提供テキスト
= = = =
説明

ユーザインタフェース装置

【課題】イベントに対する状態遷移に伴って表示部品を切り替えるユーザI/Fを、状態の追加・削除と各状態における表示部品及びイベント処理の編集しておき容易に表示する。
【解決手段】入力機器からの情報を入力する入力手段と、設計対象装置のユーザI/Fを表示装置に表示するための表示手段と、ユーザI/Fに表示させるための部品として予め設計された基本表示部品を格納する基本表示部品格納手段と、各状態において表示する基本表示部品並びに他の複合表示部品の配置を定義する複合表示部品を階層的に格納する複合表示部品格納手段と、入力手段によって入力された情報に基づき、複合表示部品の大きさ、位置、外観及びふるまいをシミュレートするシミュレーション手段とを備え、複合表示部品は、複数の状態と、各状態において、入力手段によって入力された情報に基づき、状態間の遷移ならびに定義された処理を行うイベントハンドラを有している。
= = = =
出題
ユーザインタフェース装置のテキストのうち、「ユーザインタフェース装置」から「ベントハンドラを有している。」まで（「ベントハンドラを有している。」を含む）を、一字も変えずにそのまま再現せよ。 このリストはテキストとは無関係である。
= = = =
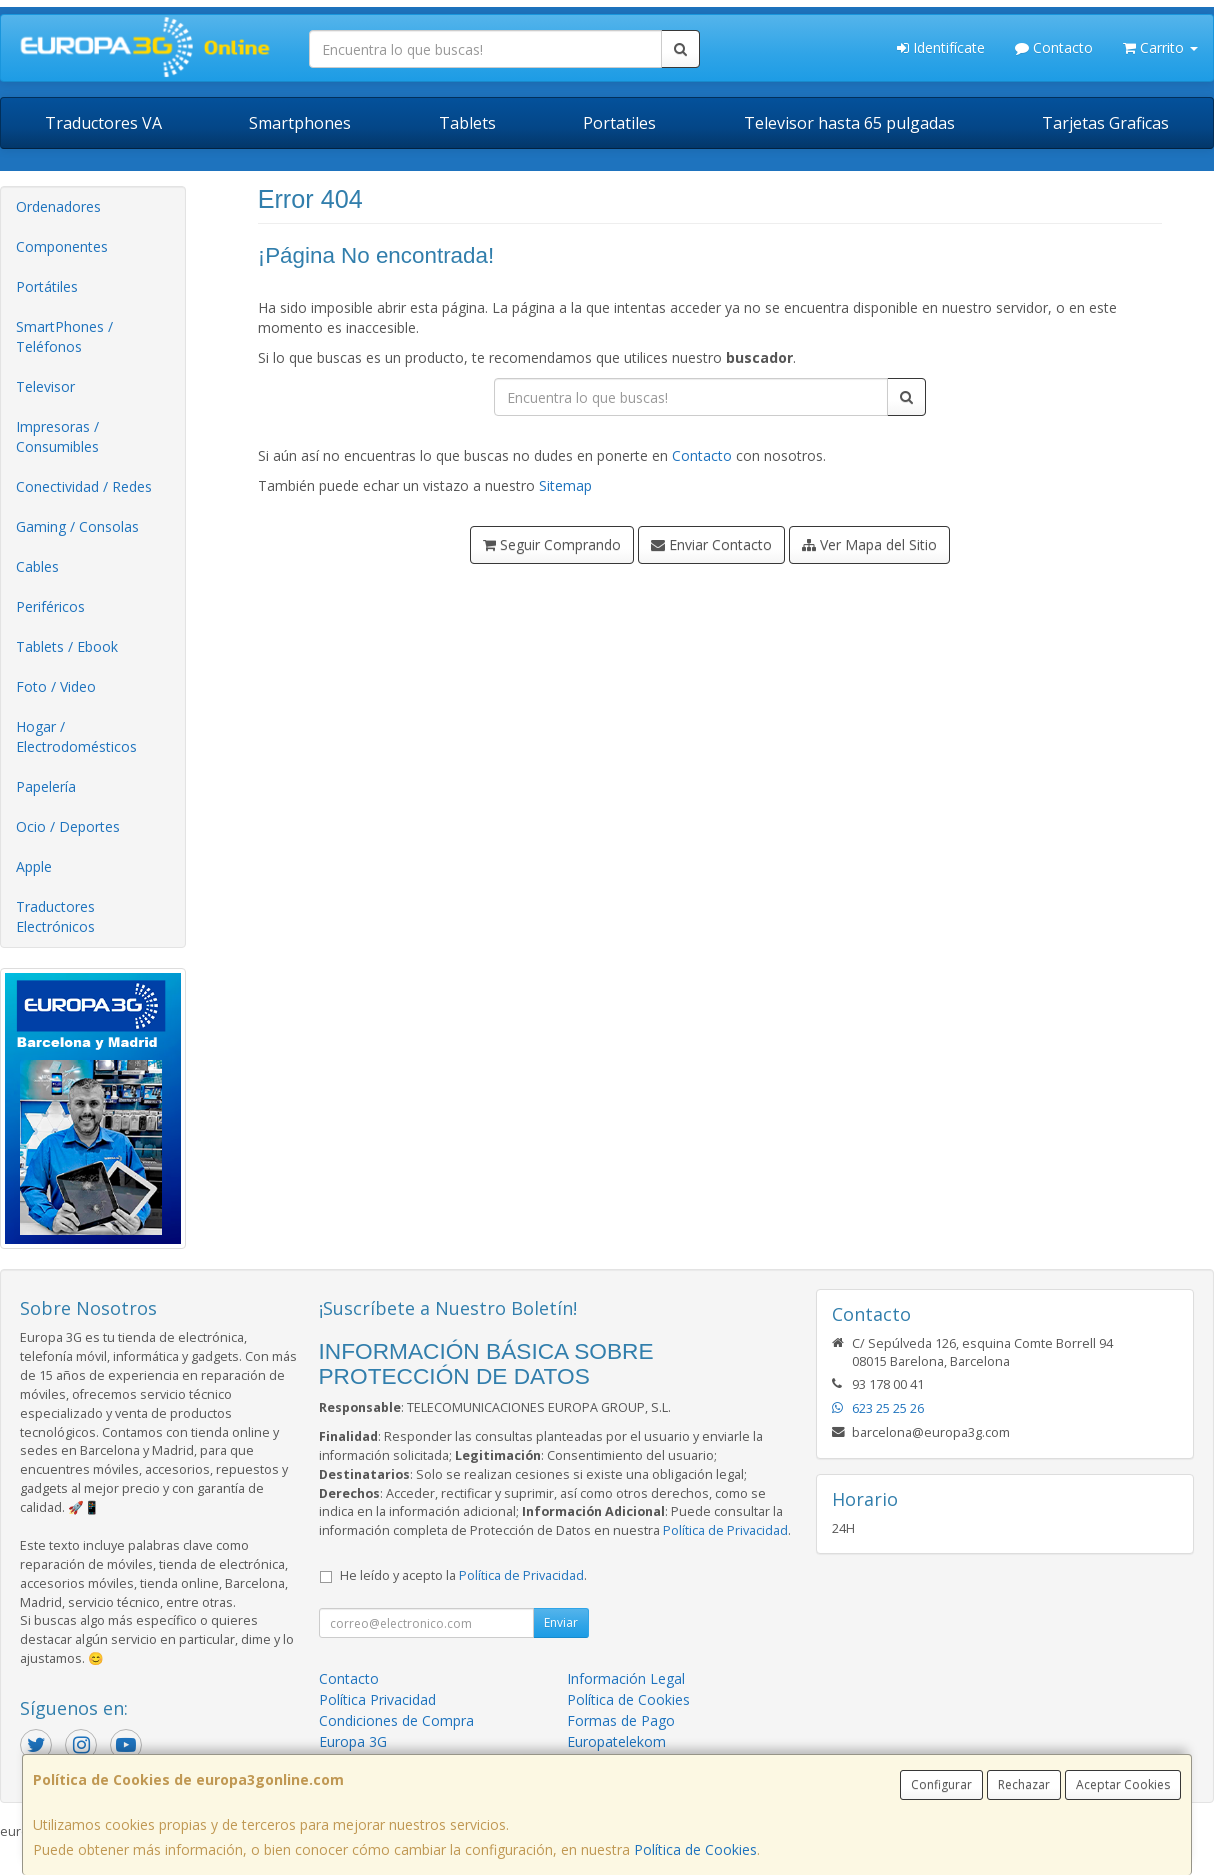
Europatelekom (616, 1741)
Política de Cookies (695, 1849)
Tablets (467, 123)
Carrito (1160, 47)
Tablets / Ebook (67, 646)
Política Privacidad (377, 1699)
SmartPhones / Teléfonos (64, 336)
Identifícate (941, 47)
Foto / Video (56, 686)
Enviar (561, 1622)
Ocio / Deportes (68, 826)
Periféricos (50, 606)
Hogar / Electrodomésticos (76, 736)
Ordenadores (58, 206)
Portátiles (47, 286)
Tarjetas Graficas (1105, 123)
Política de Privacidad (725, 1530)
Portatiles (619, 123)
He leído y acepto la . (463, 1575)
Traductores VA (103, 123)
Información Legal (626, 1678)
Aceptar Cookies (1123, 1784)
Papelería (46, 786)
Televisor (45, 386)
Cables (37, 566)
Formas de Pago (621, 1720)
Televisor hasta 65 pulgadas (849, 123)
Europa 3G (353, 1741)
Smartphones (300, 123)
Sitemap (565, 485)
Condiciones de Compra (396, 1720)
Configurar (941, 1784)
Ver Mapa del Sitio (869, 544)
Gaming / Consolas (77, 526)
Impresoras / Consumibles (57, 436)
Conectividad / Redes (84, 486)
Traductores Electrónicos (55, 916)
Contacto (1054, 47)
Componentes (62, 246)
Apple (34, 866)
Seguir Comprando (552, 544)
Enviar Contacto (711, 544)
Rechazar (1024, 1784)
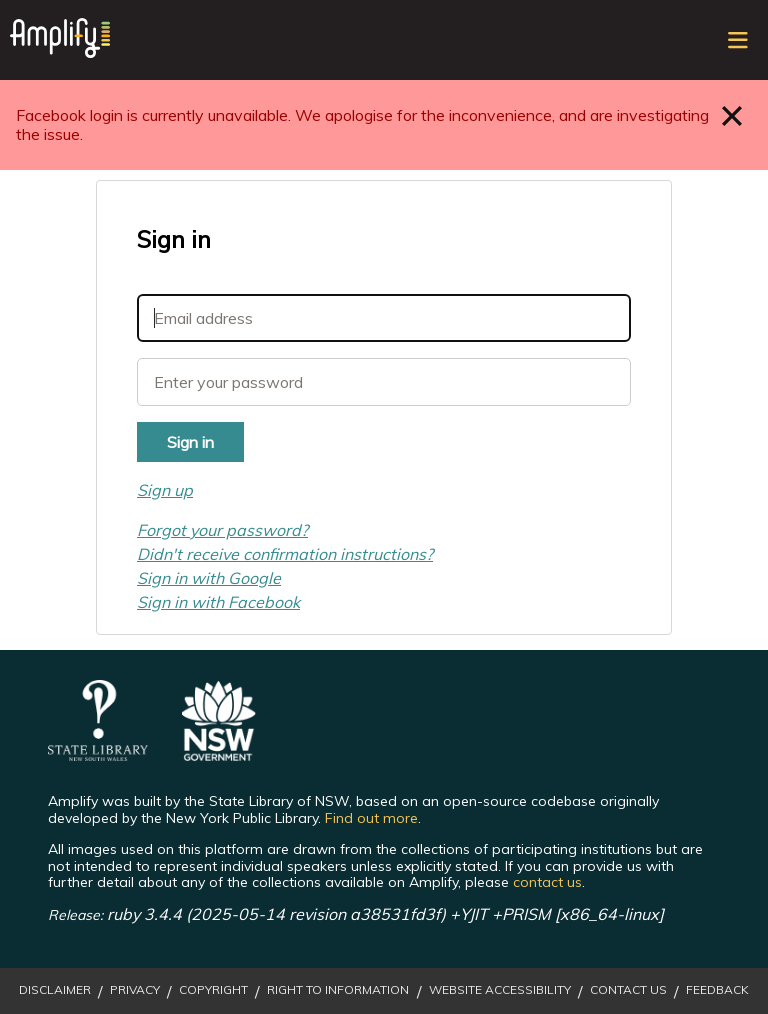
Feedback (717, 990)
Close (732, 115)
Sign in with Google (209, 578)
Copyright (213, 990)
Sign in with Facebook (218, 602)
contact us (547, 882)
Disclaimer (55, 990)
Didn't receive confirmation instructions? (285, 554)
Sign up (165, 490)
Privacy (135, 990)
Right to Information (338, 990)
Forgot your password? (222, 530)
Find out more (371, 818)
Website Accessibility (500, 990)
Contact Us (628, 990)
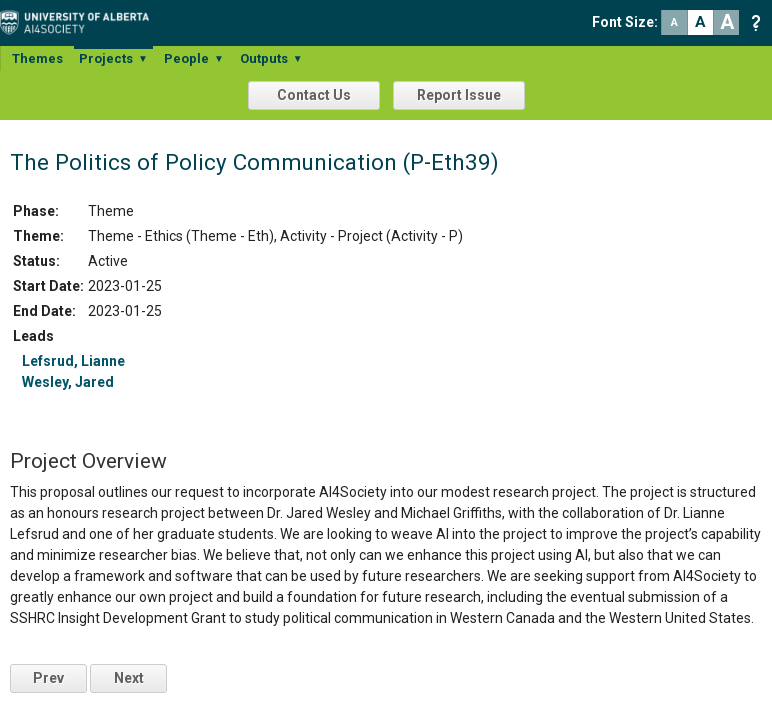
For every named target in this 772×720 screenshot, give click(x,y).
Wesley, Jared (68, 382)
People (194, 58)
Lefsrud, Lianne (73, 361)
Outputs (271, 58)
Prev (48, 678)
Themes (37, 58)
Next (129, 678)
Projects (113, 58)
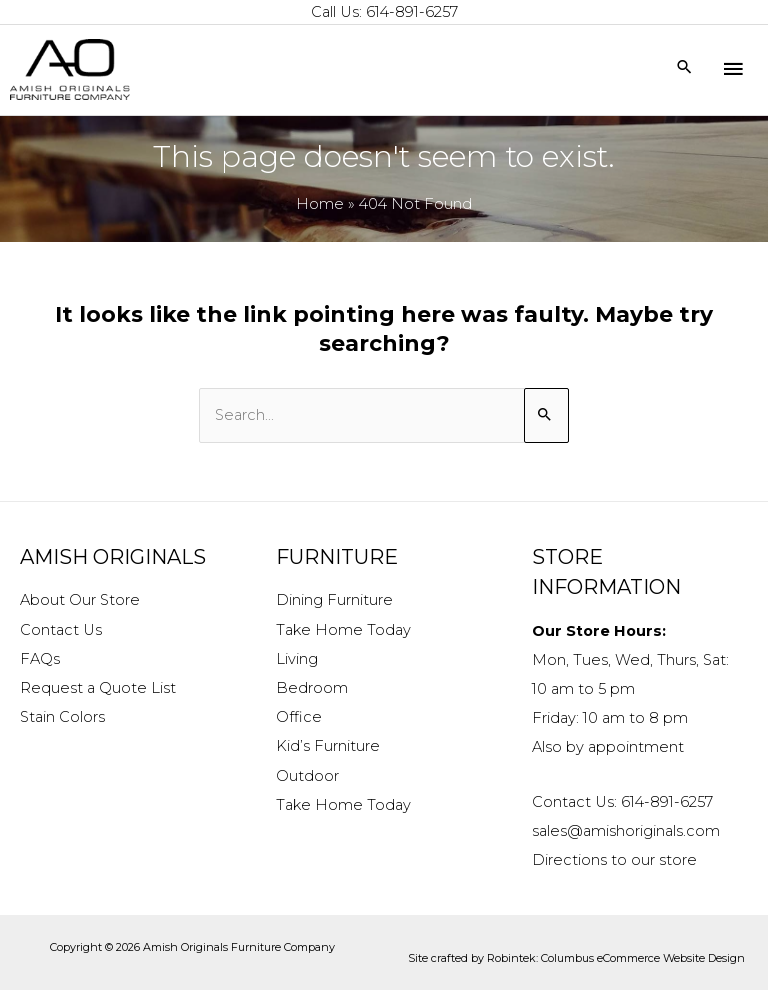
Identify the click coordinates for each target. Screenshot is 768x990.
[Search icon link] (684, 68)
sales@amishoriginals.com (626, 831)
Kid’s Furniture (328, 746)
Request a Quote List (98, 688)
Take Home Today (343, 630)
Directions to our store (614, 860)
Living (297, 659)
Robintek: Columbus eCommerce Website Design (616, 958)
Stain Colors (62, 717)
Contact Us (61, 630)
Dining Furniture (334, 600)
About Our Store (80, 600)
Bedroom (312, 688)
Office (299, 717)
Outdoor (307, 776)
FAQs (40, 659)
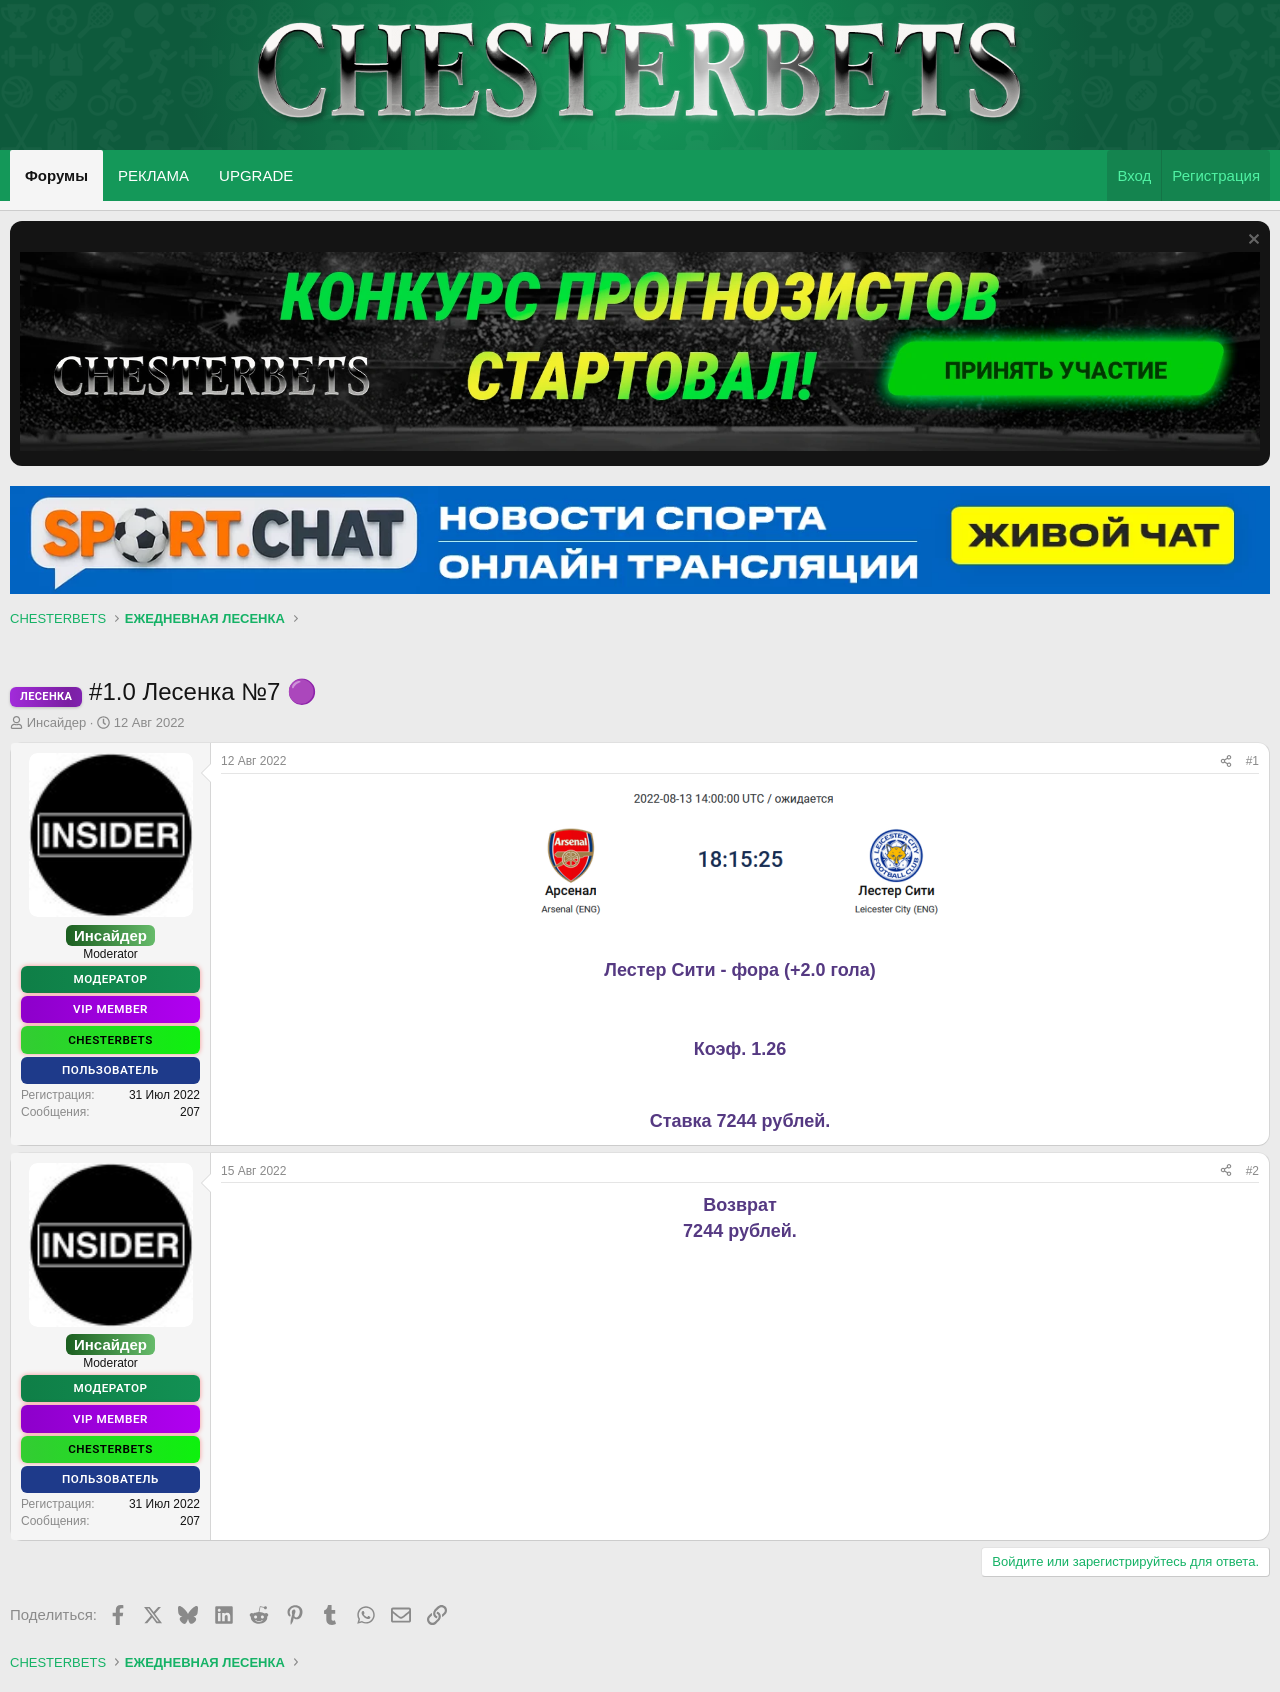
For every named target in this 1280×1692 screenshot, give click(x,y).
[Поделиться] (1226, 761)
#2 (1252, 1171)
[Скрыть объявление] (1251, 241)
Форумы (56, 175)
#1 (1252, 761)
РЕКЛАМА (153, 175)
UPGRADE (256, 175)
= = = =
結果
ユーザインタフェース装置

【課題】イベントに対する状態遷移に伴って表示部品を切り替えるユーザI/Fを、状態の追加・削除と各状態における表示部品及びイベント処理の編集しておき容易に表示する。
【解決手段】入力機器からの情報を入力する入力手段と、設計対象装置のユーザI/Fを表示装置に表示するための表示手段と、ユーザI/Fに表示させるための部品として予め設計された基本表示部品を格納する基本表示部品格納手段と、各状態において表示する基本表示部品並びに他の複合表示部品の配置を定義する複合表示部品を階層的に格納する複合表示部品格納手段と、入力手段によって入力された情報に基づき、複合表示部品の大きさ、位置、外観及びふるまいをシミュレートするシミュレーション手段とを備え、複合表示部品は、複数の状態と、各状態において、入力手段によって入力された情報に基づき、状態間の遷移ならびに定義された処理を行うイベントハンドラを有している。